Aim: Copy out each line of the listing below that contains the word "will".

>> Begin Data supplied

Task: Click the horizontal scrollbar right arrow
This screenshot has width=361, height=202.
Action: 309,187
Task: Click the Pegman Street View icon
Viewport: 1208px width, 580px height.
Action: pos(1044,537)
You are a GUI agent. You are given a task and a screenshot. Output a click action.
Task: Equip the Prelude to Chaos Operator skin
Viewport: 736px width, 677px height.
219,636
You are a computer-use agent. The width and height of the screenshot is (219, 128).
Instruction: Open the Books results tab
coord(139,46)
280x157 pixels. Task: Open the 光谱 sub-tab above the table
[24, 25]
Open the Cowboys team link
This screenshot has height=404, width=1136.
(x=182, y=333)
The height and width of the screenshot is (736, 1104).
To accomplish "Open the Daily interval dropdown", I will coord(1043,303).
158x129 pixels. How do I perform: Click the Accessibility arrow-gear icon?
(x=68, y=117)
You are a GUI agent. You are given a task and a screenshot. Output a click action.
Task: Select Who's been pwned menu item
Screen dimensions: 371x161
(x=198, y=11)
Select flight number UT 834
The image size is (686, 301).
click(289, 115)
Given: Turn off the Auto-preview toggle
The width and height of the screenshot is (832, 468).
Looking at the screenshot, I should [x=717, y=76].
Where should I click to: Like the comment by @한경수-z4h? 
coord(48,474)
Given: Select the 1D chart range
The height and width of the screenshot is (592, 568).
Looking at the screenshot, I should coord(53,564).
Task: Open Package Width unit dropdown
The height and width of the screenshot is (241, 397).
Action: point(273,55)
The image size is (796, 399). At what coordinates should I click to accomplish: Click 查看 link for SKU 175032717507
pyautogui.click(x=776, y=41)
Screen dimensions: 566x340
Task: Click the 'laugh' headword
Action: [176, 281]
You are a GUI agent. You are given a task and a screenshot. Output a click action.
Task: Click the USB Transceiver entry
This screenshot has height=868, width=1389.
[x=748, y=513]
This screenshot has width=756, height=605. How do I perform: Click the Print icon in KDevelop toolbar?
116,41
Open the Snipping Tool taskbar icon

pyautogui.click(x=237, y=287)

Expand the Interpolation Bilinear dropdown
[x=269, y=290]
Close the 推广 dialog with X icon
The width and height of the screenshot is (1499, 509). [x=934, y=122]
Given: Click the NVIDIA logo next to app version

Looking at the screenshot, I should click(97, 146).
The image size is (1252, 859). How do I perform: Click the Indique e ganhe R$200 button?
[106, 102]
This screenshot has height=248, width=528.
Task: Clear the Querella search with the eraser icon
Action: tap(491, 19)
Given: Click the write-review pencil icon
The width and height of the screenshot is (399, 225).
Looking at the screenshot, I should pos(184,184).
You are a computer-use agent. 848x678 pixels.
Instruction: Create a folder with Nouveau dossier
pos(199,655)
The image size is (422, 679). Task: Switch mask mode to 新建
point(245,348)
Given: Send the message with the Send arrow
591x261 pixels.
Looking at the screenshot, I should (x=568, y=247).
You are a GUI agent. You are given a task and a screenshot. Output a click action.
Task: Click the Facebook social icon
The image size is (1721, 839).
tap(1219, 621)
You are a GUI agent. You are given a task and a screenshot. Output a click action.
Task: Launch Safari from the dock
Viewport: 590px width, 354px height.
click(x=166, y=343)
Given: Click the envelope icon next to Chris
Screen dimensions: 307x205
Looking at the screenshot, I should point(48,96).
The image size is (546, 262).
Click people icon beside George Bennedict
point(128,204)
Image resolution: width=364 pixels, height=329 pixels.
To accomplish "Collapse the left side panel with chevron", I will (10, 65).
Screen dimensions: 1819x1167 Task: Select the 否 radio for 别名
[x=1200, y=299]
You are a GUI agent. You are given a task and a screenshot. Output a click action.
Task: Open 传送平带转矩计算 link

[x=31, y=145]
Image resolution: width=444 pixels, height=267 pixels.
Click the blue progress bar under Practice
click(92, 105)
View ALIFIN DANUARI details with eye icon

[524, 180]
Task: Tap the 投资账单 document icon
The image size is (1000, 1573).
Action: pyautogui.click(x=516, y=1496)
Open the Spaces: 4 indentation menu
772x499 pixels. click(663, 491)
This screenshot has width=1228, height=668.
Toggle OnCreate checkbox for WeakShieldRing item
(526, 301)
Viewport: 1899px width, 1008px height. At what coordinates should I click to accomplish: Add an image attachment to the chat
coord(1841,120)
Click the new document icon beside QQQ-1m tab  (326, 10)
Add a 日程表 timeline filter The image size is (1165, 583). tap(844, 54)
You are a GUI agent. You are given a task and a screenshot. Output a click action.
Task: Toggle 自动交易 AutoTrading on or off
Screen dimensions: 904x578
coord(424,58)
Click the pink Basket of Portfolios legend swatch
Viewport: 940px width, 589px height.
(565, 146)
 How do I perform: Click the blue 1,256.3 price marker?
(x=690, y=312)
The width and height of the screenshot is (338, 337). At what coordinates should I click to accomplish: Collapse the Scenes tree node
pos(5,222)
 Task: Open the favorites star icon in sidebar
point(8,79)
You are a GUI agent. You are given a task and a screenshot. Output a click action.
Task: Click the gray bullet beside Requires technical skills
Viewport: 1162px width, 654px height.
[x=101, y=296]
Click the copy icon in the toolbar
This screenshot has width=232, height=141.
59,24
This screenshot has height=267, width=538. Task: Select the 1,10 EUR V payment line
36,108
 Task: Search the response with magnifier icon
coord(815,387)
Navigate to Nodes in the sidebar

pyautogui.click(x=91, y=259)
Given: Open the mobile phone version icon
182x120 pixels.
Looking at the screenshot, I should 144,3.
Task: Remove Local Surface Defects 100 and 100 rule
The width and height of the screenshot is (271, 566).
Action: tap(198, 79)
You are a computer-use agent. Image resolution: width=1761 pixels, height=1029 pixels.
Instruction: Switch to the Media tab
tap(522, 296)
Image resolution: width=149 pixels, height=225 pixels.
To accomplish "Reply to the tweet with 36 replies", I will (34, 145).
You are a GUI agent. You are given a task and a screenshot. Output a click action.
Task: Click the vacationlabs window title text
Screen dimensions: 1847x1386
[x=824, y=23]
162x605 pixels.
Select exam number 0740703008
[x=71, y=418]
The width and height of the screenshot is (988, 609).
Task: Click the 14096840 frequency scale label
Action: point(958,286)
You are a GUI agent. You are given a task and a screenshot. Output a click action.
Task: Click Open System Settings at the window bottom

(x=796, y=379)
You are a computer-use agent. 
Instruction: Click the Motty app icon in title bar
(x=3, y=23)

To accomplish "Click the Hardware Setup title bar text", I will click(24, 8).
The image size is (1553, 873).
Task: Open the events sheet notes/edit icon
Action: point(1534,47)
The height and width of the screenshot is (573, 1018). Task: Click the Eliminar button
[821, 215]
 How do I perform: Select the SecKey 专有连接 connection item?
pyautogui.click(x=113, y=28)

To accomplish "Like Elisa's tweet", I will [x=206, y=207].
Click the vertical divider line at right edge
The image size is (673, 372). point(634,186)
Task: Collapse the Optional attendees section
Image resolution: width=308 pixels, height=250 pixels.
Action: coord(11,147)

>> End Data supplied

Correct result:
To accomplish "Open the Daily interval dropdown", I will coord(1043,303).
To accomplish "Collapse the left side panel with chevron", I will (10, 65).
To accomplish "Reply to the tweet with 36 replies", I will (34, 145).
To accomplish "Click the Hardware Setup title bar text", I will click(24, 8).
To accomplish "Like Elisa's tweet", I will [x=206, y=207].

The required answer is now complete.